I had a conversation with my security colleagues about their impressions of the state of the security software market – especially coming out of RSA (See Anton Chuvakin’s recap here ). The impression was that we have a market run amok – every vendor trying to do everything (jack of all trades master of none), lots of niche vendors; customers buying products that overlap, not knowing what they have that can do the job, and managing multiple products that don’t want to be managed – or at least don’t want to play nice with each other.
This, my friends, sounds like a market ripe for fallout.
But, as was pointed out, there is a lot of money in buyer’s hands, and a lot of pressure/motivation to do something, ANYTHING, to prevent breaches, mitigate risk, and maybe even save your job before the next state sponsored hacker puts your emails in the wild. A red light district loves a bunch of drunken sailors in the ‘hood…but is it sustainable? Or is it, as Bob Blakely (former Gartner analyst) said in 2007 “always consolidating, but never consolidated.”
My CIO reptilian brain kicks in and I worry about “how do I make a decision with a manageable set of vendors that I can trust and develop a long term relationship with.” Or, more to the point, how do all of us, CIO or not, make the right recommendations and decisions that really helps our company stay out trouble.

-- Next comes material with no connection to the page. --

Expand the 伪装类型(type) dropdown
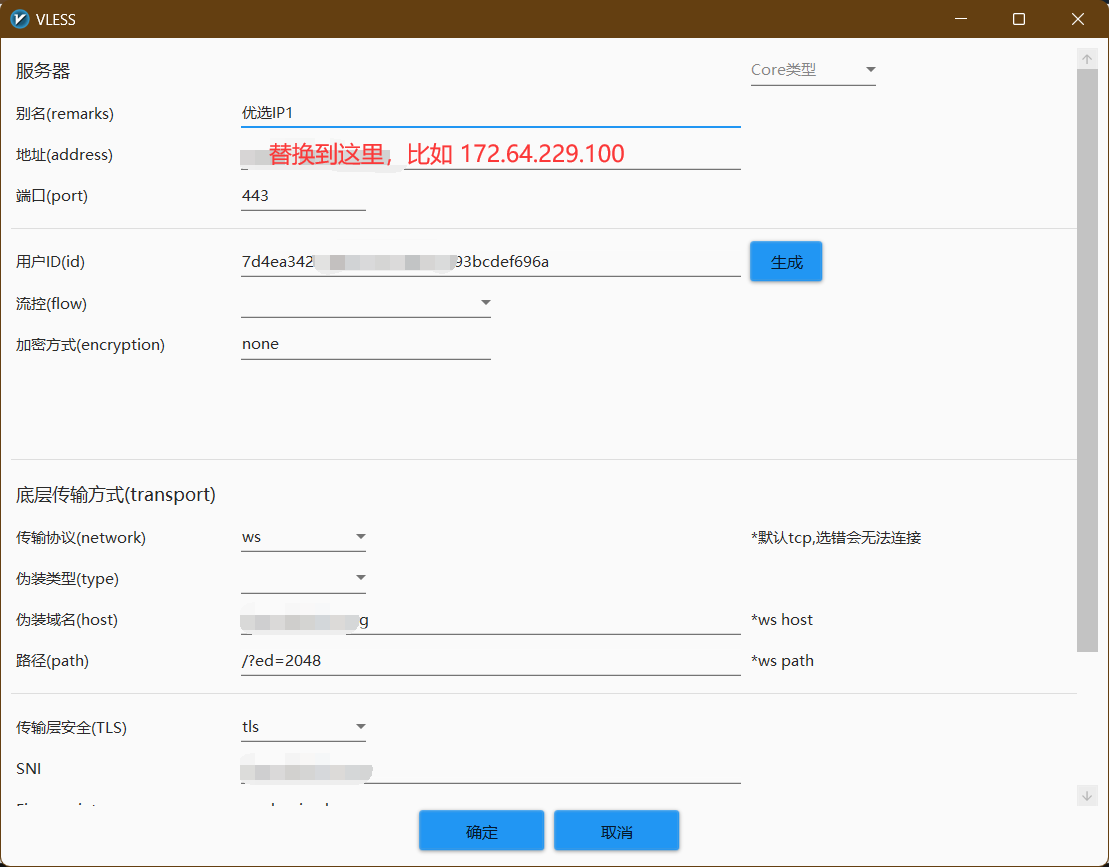 tap(303, 578)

What do you think? Is the security market headed for a fall? Are a lot of end user organizations going to get hurt with poor purchases, before things get better? Or will the last standing BIG (security) BOX vendor eventually clean up?
Our research with Magic Quadrants, critical capabilities, evaluation criteria, and in depth assessments certainly help with decision-making…but the decision-making isn’t getting any easier given the market….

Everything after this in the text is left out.